Dishonesty also destroys trust, which parents need in order to give them opportunities to show that they are trustworthy enough to be given some adult responsibility.
“Everyone wants their child to be a self-starter,” said Holmes who feels that can only happen if they have the confidence to enter this new stage of life. He sees the security of the home and parental influence as the major factors in the confidence building.
“Celebrate when they do something well because it is important for them to be good at something,” he said.
For example, he spoke of how it is not uncommon for college students to want to come home for a weekend, passing up the excitement of the campus for the safe comfortable feeling they get from being near people who love them unconditionally.
The topic of depression was also discussed.
“There is a natural level of depression that goes with adolescence because they are leaving childhood behind, and they now are facing scary feelings and strange changes in their body,” said Holmes.
He asked parents to be empathetic to these problems and stay connected, watching their childrens’ behavior. He cautioned that if the depression keeps them in the bedroom night and day or they are constantly irritable that there could be a deeper problem that needs professional help.
Holmes believes a parent will know when there is trouble, as long they stay connected and talk with their child.

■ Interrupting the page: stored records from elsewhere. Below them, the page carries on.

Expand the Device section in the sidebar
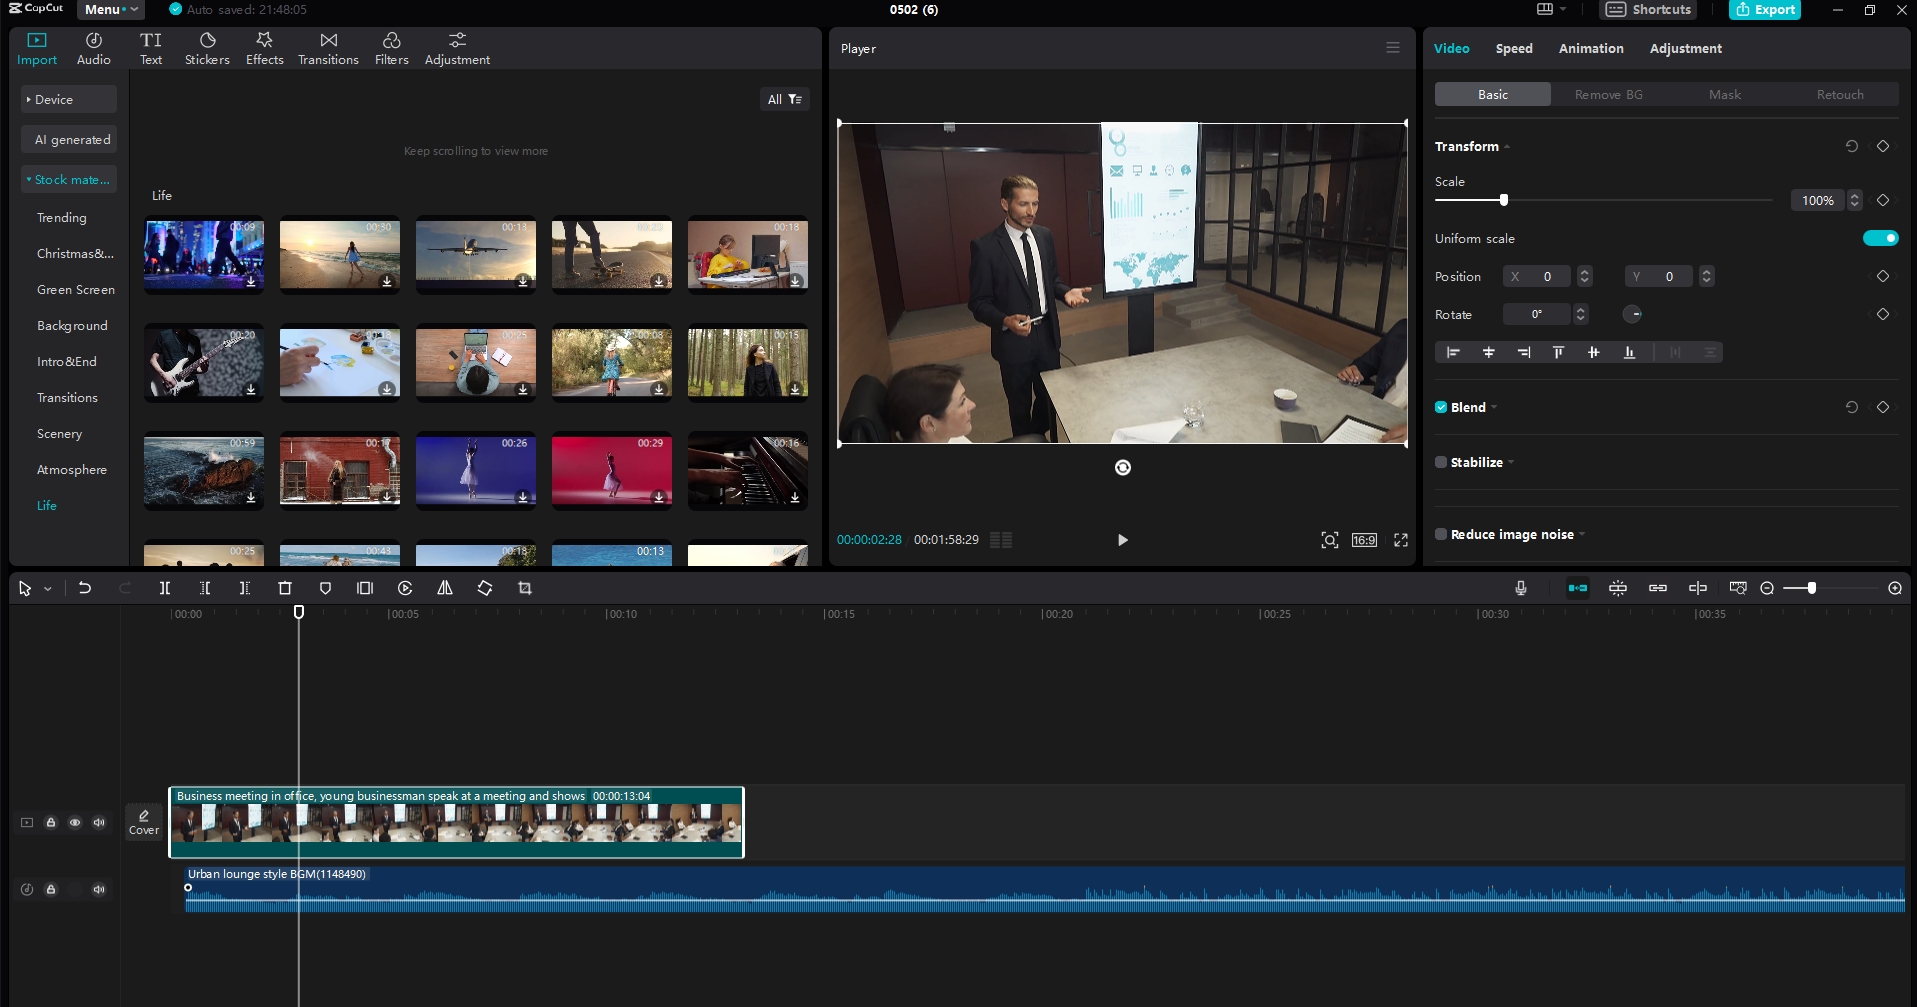tap(67, 99)
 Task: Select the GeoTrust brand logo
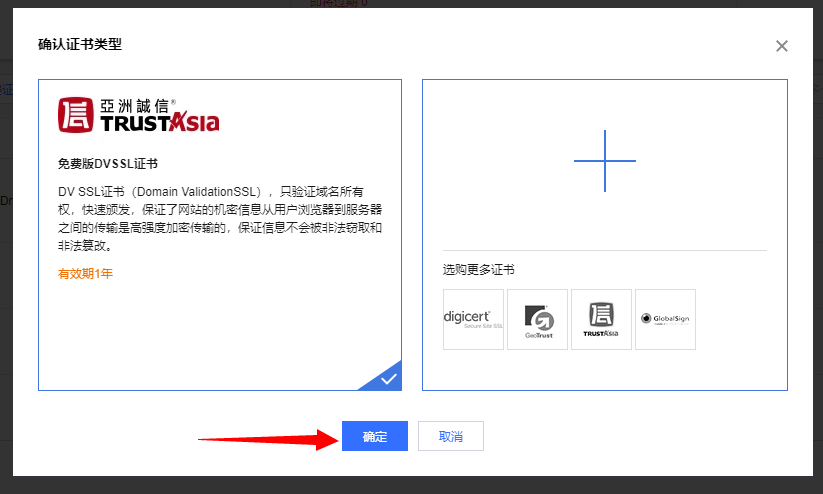[x=537, y=319]
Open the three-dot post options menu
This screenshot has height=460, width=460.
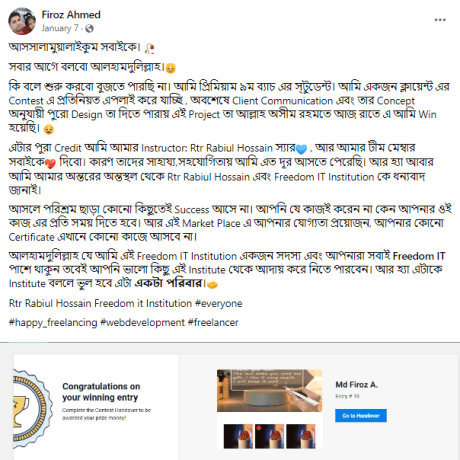point(440,20)
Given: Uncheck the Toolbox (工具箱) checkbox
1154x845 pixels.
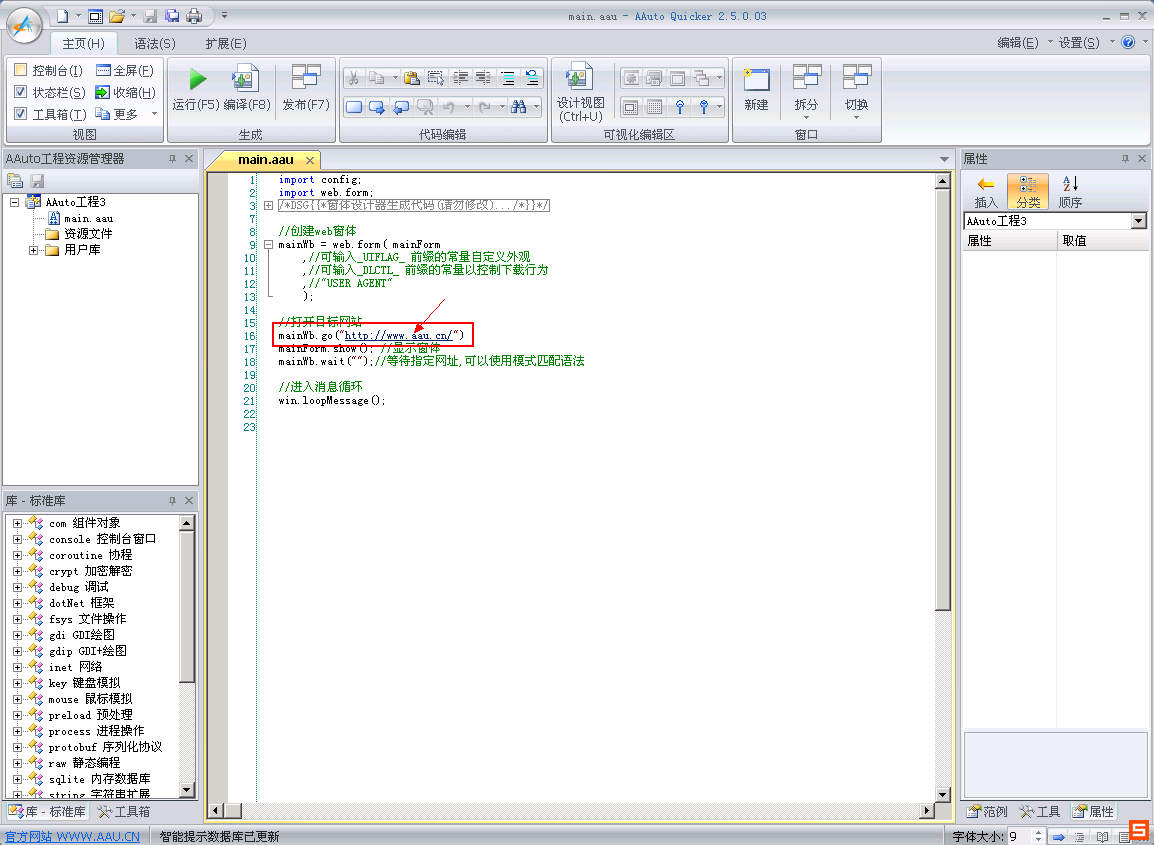Looking at the screenshot, I should [x=21, y=114].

“It is not just about quality time because you cannot have quality time without spending quantity time with your child,” he said dispelling a common myth in parenting circles.
One way to build quality time is to plan a celebration together as a family. Such activities give the child a sense of worth and belonging that all people need according to the psychologist.
“Human beings were made to celebrate. Animals don’t organize birthday parties,” he said.
His parting advice was to always be respectful to children and do not be combative but calmly say to them, “I don’t think we are doing business the right way. Let’s renegotiate.”